►

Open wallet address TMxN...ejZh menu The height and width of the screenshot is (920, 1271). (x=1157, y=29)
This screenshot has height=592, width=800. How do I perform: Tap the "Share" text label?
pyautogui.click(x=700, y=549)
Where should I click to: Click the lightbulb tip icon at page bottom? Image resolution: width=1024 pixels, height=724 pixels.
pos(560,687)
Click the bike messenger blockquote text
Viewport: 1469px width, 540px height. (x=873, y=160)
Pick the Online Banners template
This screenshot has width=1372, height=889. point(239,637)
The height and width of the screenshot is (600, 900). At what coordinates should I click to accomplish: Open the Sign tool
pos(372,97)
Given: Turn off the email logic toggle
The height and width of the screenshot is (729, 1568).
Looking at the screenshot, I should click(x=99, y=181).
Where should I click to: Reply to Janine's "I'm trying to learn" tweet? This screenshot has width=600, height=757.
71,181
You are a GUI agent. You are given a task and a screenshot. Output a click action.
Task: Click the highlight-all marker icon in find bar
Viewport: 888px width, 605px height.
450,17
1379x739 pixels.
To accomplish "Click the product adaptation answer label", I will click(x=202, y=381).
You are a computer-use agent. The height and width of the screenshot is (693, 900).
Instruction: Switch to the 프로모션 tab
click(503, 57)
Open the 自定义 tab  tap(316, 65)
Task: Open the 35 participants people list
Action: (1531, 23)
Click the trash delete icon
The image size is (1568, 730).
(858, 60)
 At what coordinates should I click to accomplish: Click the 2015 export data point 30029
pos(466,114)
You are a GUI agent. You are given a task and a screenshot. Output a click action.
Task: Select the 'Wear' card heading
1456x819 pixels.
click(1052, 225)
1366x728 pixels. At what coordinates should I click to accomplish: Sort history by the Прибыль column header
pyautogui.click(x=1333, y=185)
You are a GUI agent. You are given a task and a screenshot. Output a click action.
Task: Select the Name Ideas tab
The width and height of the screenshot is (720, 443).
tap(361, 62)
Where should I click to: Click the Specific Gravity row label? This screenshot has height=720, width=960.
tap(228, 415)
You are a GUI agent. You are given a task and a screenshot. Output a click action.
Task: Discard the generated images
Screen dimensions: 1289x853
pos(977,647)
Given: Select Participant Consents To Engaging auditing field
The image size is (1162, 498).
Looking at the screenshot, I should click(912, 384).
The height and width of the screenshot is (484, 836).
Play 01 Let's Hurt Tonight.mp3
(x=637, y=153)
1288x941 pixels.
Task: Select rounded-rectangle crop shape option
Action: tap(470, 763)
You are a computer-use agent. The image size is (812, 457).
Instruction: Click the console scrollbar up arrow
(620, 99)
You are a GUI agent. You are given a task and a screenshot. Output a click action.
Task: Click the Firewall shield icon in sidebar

◄

Starting at the line with "You are a computer-use agent. The image", copy each line through the end of the data, both ends included, and give nothing else.

You are a computer-use agent. The image size is (812, 457).
Instruction: Click the console scrollbar up arrow
(620, 99)
You are a GUI agent. You are given a task and a screenshot. Output a click action.
Task: Click the Firewall shield icon in sidebar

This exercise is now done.